First Decision in Approach
The decision to make is the level of abstraction to apply. Should this chatbot be ethical or be ethically minded?
The first would require the imbuing of ethical character into the bot. The second would require the imbuing of the acquisition of ethical character into the bot. As difficult as the more abstract second choice may seem, the first may be unachievable. We don't have an example of it. We do, however, have one proof of concept for the second choice: Good people.
The other sub-question to address is regarding selection of AI components.
So which would likely be better [generative or reinforcement]? Or perhaps I should try a combination of the two?
If you are serious about this objective beyond the simple tracking of basic fairness metrics, then you may have to use elements of both and possibly new things that extend the list of AI components and principles to use.
Take One Step Back
One thing to understand about generative topologies is that they are not really adversarial, even if that word is in the name of a seminal paper. They are usually highly symbiotic and involve equilibria. What would the discriminative network be without the generative one? What would the generative one generate without the discriminative one?
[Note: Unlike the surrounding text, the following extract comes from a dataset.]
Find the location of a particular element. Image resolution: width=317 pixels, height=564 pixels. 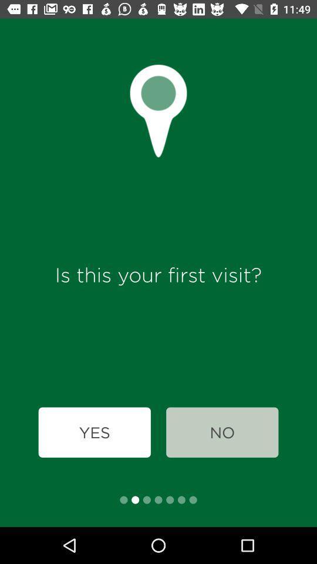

The two collaborate to create a feedback system exhibiting a balanced equilibrium. This is like biological stasis, which is the genius of it. It is also like chemistry. Salt in saturated suspension in water involves both dissolving and crystallization in a constant expression of opposing reactions at a molecular level. Similarly, all ethical decisions are decisions are made within the context of at least one equilibrium, and the details matter.
Every court case where a judge or jury is to apply the public perception of ethics to the case has two sides presented. They may appear to be adversaries, but the entire legal process is a sophisticated and symbiotic design to force collaboration in the interest of justice.
Every educated journalist understands the importance of avoiding sensational reporting. Dramatically presenting only one side of the story sells news and is a constant temptation. Journalistic integrity demands striking an equilibrium. The result of the ethical choice determines whether the news item educates the public or adds polarization to a culture that may already be partially crippled by extremism.
Take Another Step Back
Reinforcement is an odd name to give what is essentially Agile planning via the probabilistic projection of expected advantages. Should lean methods for strategic approaches to conversation be in this ethical chatbot? If ethical behavior is defined to include telling stories that convey wisdom, then yes. Roger Schank's work is of great interest in that case. His work in story based reasoning may be a worthy direction of study.
Adapting the foundations of ethics to the ever changing story inherent in every significant conversation may require planning. It is possibly unavoidably inherent every conversation when the intention of the participants is to do more than exchange pleasantries.